Oh, what about all the new technology success stories, Navman, Xero, TradeMe and so on? Well, even the largest of these are small fry in comparison with a Fletcher Challenge.

But, I hear you say, no one likes big business anyway and most New Zealanders are happy with their lot. Standard of living is not all about financial measures and aren't we one of the happiest societies in the world? So let's examine what will happen if we continue to slide further down the OECD ladder.

In another decade or two, at current rates of decline, most New Zealanders won't be able to afford to travel overseas at all. The tradition of overseas experience, especially for our young people, will be beyond our reach. We won't be able to afford to pay the welfare benefits we currently pay or the generous superannuation scheme we have for our retired people. We won't be able to keep our hospitals and schools running at current levels and certainly won't be able to buy the best drugs and medical equipment. We won't be able to have all those neat technology devices we crave, like iPhones and flat screen TVs. Forget the late model motor vehicles and the fancy imported foodstuffs and seeing foreign artists perform in our stadiums, or any of the other miriad of First World luxuries we take for granted.
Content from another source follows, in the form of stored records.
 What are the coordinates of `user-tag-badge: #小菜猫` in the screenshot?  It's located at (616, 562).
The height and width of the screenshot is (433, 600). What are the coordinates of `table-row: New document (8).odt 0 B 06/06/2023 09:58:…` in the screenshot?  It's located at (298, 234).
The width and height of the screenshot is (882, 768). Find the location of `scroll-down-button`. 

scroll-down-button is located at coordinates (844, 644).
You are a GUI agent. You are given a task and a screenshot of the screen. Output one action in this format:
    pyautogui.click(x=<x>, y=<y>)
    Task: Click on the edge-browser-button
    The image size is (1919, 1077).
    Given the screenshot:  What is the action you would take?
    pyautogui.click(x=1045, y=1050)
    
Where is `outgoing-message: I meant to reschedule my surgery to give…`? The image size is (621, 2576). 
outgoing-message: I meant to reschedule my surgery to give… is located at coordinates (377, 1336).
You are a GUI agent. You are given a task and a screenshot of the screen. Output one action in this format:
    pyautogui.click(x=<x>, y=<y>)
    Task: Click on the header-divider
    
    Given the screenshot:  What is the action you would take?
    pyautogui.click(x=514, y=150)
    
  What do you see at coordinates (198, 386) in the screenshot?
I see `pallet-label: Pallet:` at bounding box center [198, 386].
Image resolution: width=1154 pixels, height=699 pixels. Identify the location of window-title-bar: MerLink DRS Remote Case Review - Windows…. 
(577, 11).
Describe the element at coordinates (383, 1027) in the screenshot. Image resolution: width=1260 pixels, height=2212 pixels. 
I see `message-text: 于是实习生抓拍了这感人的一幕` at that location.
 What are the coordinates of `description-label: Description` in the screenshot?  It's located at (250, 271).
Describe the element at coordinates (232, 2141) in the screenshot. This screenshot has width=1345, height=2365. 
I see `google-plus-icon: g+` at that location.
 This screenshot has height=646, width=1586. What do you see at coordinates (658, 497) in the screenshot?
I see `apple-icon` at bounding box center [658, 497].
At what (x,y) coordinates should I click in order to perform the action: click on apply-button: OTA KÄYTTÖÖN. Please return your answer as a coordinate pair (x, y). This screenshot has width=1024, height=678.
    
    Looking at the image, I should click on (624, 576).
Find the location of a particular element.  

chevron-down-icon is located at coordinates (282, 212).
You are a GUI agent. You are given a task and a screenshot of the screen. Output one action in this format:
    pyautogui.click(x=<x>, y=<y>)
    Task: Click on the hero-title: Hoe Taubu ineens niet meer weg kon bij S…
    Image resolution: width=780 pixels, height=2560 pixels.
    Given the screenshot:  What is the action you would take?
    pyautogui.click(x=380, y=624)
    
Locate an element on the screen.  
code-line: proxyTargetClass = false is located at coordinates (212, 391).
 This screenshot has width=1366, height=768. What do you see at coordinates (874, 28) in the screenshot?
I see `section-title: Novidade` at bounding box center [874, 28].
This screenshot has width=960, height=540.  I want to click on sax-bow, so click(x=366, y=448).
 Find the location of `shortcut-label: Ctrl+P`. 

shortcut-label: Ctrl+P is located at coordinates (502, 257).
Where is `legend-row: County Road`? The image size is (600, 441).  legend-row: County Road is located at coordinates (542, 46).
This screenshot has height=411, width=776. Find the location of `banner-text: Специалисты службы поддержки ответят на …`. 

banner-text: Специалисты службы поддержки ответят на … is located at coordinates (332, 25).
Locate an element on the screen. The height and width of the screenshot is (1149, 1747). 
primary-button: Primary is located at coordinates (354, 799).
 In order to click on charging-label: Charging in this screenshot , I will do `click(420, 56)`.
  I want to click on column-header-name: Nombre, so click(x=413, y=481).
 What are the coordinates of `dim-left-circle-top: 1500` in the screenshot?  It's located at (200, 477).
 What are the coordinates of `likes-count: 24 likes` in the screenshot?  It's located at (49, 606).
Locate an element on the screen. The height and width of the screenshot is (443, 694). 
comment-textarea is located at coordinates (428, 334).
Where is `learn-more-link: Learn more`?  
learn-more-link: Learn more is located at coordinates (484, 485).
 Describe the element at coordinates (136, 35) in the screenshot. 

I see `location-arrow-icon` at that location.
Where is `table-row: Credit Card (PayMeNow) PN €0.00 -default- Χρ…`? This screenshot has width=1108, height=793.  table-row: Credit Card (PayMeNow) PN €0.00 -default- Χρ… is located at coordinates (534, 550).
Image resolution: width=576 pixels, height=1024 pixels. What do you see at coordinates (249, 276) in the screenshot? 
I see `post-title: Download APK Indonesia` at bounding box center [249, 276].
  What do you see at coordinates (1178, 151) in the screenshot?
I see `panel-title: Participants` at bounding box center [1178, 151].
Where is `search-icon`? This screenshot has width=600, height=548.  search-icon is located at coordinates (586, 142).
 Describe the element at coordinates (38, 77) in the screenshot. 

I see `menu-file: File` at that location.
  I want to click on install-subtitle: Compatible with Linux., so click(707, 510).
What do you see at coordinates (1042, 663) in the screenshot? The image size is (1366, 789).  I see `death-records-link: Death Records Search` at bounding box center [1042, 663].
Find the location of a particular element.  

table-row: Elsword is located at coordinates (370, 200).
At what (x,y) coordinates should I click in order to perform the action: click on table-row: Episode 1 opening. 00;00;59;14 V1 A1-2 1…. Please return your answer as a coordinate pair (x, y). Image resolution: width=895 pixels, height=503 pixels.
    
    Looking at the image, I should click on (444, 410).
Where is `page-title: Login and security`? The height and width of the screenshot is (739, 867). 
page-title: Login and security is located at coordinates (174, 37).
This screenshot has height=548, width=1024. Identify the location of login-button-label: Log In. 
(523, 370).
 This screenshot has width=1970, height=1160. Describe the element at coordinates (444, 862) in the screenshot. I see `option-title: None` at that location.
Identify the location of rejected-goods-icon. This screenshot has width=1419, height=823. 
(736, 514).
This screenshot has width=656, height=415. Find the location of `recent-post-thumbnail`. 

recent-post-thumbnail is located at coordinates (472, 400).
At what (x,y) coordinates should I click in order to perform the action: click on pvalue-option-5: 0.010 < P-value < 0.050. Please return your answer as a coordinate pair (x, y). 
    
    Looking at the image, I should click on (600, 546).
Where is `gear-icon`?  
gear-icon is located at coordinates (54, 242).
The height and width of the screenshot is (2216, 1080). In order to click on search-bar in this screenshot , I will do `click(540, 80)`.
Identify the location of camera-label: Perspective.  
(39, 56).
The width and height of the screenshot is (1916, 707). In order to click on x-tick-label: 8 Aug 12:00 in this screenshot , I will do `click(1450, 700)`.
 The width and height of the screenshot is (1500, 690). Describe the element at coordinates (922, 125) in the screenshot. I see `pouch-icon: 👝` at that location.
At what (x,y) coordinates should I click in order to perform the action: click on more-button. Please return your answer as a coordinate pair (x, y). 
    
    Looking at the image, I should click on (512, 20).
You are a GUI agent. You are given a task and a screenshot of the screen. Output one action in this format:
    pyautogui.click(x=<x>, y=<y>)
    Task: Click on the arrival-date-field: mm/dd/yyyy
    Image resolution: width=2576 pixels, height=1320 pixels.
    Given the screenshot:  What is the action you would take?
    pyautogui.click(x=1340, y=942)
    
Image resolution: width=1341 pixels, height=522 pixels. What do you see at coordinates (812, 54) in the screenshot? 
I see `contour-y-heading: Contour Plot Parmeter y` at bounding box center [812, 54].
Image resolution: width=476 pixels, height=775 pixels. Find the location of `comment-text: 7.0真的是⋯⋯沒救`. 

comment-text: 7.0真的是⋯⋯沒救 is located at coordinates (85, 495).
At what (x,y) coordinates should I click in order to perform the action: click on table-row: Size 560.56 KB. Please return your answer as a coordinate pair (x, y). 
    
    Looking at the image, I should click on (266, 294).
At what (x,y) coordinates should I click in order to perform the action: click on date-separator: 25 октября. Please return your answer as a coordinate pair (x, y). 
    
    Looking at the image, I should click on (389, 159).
You don't believe me? Just take a look at Greece or Portugal or Ireland at the moment. These countries lived beyond their means for too long and are now paying the price. Some of my friends and relatives in these countries, even the well-off ones, can no longer afford to travel. Interestingly, of these three countries, in spite of their economic troubles, only Portugal is below New Zealand on the GDP tables.

So what is the solution? It's simple really; we need to double the size of our private sector without increasing (and ideally reducing) the size of the public sector. That means a massive shift of investment and expenditure from the public to private. It means providing huge incentives, through tax breaks, for investment in the private sector and cutting our public sector cloth to suit. It won't be sufficient to match other country's tax incentives, we will have to be well below them to attract the investment we need. That is the simplest and the only solution. Don Brash and his 2020 Taskforce have been saying it and most economic commentators worth their salt have been saying it. I'm sure many New Zealanders don't want to hear the message but they need to understand the consequences of not doing it. Hopefully they will wise up before we drop completely off the bottom of the OECD list. Then we will be Third World, perhaps the only country in history to suffer the ignominy of going from the mansion to the poorhouse.